All Blacks: Richie McCaw si ferma o no?

Il capitano della Nuova Zelanda potrebbe decidere di prendersi un anno sabbatico per ricaricare le batterie.

E’ uno dei più carismatici campioni al mondo e, anche se gioca in una squadra di fenomeni, la sua presenza nella Nuova Zelanda è sempre un fattore decisivo. Ma a 32 anni non si può più giocare sempre al 100% e per arrivare a Inghilterra 2015 il flanker tuttonero potrebbe fermarsi qualche mese.

Il contratto che lega McCaw alla Federazione neozelandese, infatti, dura fino al 2015, ma come successo anche per Dan Carter, è presente una clausola che permette al campione di prendersi una pausa sabbatica. Sei mesi, cioè, lontano dal rugby che conta, dal Super 15 e dagli impegni internazionali degli All Blacks.

Sei mesi da spendere, magari, in Europa in un club che lo riempa d’oro – vedi Dan Carter a Perpignan nel 2008 -, o a fermarsi del tutto. E vista l’età, e gli acciacchi, di Richie McCaw non è detto che il flanker All Blacks non scelga questa seconda opzione.

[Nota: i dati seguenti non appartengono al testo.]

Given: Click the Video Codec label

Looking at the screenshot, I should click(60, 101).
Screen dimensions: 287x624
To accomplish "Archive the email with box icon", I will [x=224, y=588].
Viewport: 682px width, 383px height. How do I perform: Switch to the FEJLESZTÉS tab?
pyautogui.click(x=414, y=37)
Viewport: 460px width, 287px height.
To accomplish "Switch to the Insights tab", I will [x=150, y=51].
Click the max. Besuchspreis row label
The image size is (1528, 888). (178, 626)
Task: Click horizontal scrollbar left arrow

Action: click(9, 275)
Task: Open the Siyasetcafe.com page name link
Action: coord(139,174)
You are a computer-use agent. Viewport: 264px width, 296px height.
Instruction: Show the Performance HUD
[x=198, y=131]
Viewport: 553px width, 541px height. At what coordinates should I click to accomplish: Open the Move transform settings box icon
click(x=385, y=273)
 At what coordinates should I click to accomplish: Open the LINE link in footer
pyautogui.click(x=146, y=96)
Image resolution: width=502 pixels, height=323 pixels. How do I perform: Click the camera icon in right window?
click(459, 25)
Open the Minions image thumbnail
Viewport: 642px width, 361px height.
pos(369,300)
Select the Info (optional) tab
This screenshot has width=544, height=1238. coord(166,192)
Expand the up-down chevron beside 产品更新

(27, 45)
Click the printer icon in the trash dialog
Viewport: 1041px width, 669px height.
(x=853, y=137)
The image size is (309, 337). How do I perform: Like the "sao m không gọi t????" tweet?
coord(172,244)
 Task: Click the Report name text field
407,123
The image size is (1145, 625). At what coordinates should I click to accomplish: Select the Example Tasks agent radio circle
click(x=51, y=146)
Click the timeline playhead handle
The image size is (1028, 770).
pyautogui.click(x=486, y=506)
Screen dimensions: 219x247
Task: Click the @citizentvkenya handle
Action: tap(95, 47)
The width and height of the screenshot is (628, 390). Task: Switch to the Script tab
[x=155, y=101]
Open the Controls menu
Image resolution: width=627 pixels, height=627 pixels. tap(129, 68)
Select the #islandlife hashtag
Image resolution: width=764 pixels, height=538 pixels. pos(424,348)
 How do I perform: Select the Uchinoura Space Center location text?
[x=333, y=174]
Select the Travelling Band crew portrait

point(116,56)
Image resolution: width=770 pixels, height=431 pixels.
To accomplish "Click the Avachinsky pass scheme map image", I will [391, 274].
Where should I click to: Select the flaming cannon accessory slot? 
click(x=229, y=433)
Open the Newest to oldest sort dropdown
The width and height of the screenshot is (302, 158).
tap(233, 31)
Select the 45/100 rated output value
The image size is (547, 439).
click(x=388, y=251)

Ma il tutto è ancora un’ipotesi. Espressa a chiare lettere da Steve Hansen, coach della Nuova Zelanda, che ha dichiarato “Se vogliamo che arrivi ai prossimi Mondiali del 2015 allora a un certo punto dovrà prendersi una pausa. Ma non abbiamo affrontato il discorso, non c’è nulla di definito, anche perché Richie è un professionista esperto e saprà lui quando è il momento di fermarsi”.